[Task objective] Every line in the entries where "https" is found should be copied.

[Data to process]
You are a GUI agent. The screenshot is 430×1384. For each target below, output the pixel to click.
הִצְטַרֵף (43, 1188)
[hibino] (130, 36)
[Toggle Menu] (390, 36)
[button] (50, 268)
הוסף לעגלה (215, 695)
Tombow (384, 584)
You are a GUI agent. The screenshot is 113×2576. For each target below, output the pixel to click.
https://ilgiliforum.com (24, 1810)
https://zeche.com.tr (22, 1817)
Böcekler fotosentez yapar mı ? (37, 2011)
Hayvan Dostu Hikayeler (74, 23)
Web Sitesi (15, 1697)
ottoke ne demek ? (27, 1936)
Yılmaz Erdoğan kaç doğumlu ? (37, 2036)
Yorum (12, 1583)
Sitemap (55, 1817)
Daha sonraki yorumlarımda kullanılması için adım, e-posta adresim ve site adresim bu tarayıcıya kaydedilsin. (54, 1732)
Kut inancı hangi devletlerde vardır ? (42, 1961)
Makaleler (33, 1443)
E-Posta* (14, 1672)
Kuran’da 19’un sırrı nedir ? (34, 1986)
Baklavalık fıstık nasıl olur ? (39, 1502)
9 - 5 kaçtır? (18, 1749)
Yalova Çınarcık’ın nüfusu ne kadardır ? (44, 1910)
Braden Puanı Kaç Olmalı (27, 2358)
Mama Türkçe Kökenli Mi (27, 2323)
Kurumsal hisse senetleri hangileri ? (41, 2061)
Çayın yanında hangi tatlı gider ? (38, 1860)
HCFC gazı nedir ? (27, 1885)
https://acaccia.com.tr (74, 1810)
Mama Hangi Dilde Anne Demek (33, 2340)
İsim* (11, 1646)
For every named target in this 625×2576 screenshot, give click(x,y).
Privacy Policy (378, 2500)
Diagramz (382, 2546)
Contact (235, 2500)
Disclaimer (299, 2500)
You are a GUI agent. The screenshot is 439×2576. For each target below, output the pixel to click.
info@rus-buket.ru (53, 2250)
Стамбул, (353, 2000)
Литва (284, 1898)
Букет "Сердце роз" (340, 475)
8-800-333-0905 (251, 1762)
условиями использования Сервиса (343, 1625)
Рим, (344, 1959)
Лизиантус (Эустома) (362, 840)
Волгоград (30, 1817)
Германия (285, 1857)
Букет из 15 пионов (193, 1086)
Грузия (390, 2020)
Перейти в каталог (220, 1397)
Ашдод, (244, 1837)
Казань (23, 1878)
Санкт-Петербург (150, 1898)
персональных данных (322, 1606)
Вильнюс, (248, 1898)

[Written answer]
https://ilgiliforum.com (24, 1810)
https://zeche.com.tr (22, 1817)
https://acaccia.com.tr (74, 1810)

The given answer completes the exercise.